[Task item] Only lines containing "gear" belong in the answer, each copied from the entries below.

[Collected data]
════════════════════

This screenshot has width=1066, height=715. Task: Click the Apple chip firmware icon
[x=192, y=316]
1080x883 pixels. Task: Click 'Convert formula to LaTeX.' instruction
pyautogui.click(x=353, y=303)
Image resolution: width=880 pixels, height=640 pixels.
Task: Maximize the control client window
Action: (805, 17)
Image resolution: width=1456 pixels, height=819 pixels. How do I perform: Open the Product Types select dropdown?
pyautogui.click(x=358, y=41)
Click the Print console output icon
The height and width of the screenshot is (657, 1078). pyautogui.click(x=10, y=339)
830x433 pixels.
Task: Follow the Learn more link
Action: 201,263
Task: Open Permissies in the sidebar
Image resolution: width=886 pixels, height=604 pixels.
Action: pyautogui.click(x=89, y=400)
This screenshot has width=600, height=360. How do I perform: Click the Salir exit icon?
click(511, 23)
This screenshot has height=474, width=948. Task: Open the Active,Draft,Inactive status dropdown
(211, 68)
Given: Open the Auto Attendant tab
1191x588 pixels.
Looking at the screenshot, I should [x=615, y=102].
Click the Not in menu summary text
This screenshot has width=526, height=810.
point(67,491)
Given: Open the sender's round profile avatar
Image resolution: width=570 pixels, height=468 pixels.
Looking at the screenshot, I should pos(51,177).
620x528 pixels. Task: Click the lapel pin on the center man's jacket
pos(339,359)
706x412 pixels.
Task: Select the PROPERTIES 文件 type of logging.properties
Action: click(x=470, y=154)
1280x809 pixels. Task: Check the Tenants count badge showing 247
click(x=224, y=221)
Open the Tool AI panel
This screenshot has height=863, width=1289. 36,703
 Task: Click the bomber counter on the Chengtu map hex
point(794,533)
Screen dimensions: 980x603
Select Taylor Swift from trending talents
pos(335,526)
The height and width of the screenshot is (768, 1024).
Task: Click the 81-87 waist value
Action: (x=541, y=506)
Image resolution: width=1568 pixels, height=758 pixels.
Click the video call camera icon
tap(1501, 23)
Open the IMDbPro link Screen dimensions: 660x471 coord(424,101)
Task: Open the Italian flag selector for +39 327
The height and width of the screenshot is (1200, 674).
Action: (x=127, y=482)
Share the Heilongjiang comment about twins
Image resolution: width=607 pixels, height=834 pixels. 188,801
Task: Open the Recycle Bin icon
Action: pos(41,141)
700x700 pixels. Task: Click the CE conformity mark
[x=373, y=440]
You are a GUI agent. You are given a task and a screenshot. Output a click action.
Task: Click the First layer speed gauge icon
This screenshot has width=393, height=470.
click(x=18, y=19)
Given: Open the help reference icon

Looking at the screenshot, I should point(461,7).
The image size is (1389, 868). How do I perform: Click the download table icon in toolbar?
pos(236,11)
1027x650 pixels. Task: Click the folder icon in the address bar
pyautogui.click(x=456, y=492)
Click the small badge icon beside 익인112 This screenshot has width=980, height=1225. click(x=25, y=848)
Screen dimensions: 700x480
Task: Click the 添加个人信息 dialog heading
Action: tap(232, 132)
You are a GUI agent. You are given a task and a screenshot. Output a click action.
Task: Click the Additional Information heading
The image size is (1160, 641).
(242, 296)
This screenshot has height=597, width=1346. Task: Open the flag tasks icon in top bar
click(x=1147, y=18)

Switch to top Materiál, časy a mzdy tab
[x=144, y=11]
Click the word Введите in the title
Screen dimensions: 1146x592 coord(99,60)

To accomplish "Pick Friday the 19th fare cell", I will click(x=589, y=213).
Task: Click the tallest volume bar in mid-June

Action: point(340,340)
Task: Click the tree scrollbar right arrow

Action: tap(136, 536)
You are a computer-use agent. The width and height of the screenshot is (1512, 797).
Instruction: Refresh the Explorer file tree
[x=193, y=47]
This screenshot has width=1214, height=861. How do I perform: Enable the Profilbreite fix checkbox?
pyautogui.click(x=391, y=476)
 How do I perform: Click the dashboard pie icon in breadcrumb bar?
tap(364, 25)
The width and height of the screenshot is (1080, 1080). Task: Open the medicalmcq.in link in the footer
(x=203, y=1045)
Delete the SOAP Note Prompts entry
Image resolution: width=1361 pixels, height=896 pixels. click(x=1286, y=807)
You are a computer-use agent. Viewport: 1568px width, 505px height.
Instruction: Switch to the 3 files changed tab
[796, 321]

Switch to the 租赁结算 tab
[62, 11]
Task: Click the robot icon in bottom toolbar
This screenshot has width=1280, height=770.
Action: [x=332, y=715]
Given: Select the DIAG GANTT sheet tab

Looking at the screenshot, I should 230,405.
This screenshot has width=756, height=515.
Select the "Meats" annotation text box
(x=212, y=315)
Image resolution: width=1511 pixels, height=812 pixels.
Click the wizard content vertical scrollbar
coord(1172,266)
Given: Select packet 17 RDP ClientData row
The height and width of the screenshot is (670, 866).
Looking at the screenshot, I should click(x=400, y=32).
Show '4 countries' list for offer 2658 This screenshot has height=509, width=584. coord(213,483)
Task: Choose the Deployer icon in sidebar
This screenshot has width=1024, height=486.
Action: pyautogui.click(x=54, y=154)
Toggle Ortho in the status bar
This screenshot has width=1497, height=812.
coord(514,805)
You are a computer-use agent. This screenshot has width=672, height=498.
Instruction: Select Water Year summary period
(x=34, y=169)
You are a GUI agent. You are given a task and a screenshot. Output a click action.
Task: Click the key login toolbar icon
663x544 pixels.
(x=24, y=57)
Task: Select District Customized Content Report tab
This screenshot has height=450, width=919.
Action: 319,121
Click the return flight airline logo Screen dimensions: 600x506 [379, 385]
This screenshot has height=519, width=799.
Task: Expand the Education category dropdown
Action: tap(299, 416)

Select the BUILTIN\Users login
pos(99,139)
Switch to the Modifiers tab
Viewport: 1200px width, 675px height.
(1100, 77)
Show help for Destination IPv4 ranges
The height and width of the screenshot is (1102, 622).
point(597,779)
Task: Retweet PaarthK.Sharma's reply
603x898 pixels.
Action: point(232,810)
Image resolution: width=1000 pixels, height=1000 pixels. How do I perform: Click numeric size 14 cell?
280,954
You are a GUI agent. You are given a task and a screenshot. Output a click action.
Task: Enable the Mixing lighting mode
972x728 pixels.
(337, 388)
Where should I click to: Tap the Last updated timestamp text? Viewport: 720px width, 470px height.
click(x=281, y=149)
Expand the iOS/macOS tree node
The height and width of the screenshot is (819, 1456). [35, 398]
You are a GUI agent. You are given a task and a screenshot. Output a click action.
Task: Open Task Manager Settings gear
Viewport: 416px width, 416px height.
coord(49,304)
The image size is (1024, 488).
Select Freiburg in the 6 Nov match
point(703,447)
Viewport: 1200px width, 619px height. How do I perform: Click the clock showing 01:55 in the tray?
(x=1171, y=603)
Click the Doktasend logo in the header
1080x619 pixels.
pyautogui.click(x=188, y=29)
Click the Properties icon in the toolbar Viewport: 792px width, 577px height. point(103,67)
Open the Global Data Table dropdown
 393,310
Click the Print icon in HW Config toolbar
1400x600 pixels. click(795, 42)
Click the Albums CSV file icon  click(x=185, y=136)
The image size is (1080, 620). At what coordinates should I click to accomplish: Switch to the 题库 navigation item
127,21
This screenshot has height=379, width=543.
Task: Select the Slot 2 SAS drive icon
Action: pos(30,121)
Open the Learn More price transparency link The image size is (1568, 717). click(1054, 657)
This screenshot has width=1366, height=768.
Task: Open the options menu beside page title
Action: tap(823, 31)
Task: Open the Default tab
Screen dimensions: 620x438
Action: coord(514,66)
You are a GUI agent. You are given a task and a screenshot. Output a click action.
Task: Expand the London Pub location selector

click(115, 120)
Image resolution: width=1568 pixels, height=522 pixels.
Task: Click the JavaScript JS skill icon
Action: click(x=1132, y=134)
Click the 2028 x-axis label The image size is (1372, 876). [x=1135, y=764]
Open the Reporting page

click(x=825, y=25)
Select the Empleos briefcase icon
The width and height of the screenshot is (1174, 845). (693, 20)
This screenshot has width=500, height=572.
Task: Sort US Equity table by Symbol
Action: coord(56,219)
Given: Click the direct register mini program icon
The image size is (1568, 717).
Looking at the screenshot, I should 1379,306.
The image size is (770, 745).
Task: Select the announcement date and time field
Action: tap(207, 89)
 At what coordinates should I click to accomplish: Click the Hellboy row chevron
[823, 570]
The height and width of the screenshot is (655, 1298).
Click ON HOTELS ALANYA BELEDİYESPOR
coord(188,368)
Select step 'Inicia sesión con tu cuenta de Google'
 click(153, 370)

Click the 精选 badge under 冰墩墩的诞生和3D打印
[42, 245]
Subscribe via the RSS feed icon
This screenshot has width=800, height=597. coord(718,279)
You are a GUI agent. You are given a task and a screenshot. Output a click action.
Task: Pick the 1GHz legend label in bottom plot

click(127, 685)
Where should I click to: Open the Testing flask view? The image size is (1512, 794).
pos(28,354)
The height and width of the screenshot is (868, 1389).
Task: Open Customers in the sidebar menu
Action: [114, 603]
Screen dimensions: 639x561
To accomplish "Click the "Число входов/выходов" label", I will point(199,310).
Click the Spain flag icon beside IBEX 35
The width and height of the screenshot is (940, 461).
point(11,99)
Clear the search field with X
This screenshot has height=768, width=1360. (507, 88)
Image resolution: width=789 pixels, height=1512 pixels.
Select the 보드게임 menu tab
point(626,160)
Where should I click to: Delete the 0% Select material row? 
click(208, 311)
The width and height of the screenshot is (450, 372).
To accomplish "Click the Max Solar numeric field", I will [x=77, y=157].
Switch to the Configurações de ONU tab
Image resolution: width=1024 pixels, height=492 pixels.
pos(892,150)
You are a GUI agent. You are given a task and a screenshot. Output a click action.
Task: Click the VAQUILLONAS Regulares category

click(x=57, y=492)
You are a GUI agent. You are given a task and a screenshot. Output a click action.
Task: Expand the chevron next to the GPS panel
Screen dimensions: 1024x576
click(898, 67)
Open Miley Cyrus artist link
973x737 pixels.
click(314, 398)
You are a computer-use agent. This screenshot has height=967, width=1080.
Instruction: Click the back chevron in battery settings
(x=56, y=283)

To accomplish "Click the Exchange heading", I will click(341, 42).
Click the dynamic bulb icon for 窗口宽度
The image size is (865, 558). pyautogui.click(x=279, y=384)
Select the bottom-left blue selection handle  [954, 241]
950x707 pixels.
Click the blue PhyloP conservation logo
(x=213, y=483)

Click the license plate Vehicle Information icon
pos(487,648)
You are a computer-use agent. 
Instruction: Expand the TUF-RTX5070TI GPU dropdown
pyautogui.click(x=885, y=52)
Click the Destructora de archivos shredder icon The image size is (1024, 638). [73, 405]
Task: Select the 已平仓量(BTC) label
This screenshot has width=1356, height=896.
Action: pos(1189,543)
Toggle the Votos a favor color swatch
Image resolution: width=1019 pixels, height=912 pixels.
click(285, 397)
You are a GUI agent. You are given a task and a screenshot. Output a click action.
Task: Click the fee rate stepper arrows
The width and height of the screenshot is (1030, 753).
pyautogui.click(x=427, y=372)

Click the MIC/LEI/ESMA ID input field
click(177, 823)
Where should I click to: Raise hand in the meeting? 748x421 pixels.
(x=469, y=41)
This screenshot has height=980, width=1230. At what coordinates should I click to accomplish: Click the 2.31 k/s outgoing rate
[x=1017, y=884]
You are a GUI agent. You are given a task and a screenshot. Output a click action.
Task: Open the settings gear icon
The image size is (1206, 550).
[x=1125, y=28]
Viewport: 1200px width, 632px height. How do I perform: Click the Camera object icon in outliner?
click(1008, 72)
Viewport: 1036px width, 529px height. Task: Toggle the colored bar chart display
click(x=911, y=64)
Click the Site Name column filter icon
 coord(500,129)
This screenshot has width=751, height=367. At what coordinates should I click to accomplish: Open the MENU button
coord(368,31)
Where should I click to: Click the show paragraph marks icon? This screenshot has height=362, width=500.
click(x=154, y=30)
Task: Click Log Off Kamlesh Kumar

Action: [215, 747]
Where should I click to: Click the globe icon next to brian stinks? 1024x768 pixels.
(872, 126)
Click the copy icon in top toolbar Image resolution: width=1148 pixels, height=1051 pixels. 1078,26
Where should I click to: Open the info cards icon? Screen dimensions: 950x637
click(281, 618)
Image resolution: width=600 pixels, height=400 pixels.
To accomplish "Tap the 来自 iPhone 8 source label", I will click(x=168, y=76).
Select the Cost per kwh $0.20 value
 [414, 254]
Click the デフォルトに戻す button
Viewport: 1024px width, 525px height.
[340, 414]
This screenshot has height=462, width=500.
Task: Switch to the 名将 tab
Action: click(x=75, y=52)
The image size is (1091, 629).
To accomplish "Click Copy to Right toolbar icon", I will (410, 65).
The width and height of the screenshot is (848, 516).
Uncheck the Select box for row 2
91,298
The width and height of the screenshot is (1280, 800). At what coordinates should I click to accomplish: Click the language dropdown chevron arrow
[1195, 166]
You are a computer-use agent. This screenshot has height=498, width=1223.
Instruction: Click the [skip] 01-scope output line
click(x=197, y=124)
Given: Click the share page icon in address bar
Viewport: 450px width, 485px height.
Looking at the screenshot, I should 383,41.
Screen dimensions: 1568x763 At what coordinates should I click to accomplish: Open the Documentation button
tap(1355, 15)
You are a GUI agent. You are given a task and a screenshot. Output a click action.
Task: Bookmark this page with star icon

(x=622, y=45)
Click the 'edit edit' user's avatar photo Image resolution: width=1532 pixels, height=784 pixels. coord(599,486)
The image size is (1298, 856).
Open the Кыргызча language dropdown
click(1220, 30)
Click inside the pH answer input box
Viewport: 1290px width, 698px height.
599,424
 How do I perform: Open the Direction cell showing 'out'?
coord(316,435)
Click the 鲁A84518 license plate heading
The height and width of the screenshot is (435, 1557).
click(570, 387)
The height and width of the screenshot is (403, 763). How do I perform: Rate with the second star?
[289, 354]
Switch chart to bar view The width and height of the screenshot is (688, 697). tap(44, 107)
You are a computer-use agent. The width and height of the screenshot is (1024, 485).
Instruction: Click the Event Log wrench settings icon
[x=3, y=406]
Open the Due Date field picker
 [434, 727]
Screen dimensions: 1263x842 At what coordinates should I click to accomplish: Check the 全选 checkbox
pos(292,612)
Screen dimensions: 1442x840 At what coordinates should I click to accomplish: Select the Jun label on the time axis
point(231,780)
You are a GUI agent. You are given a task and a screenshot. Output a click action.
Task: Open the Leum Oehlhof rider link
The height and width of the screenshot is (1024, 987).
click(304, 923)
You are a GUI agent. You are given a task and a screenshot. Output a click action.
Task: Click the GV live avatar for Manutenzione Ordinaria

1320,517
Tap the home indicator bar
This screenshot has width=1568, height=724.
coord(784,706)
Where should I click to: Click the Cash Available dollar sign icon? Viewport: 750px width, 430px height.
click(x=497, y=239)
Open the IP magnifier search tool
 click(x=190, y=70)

════════════════════

[Result of this task]
Task: Open Task Manager Settings gear
Task: Open the settings gear icon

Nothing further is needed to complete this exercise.